Artur Rosenthal
S. 70-73, S. 155-156 und S. 274-176 aus
Mußgnug, Dorothee:
Die vertriebenen Heidelberger Dozenten : zur Geschichte der
Ruprecht-Karls-Universität nach 1933. - Heidelberg : Winter,
1988. - 300 S.
Signatur UB Heidelberg: LA-K-9787
S. 70 - 73
Artur Rosenthal (geb. 24. Februar 1887 in Fürth, gest.
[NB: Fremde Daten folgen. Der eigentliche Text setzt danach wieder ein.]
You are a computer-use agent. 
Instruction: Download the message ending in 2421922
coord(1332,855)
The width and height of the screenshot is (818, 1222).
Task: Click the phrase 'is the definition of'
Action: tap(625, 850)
15. September 1959 in Lafayette, Ind.) war nach Promotion und
Habilitation (1912) in
München(111)
1922 als planmäßiger ao
Professor nach Heidelberg gekommen. Nachdem er einen Ruf nach
Gießen abgelehnt hatte, wurde ihm 1930 an der Heidelberger
Fakultät das neu errichtete zweite Ordinariat für (angewandte)
Mathematik übertragen. 1932 war das Dekanat an ihn gefallen. Am
18. April 1933 legte er es "mit Rücksicht auf die politische Lage"
nieder und übergab die Geschäfte dem Chemiker Karl Freudenberg.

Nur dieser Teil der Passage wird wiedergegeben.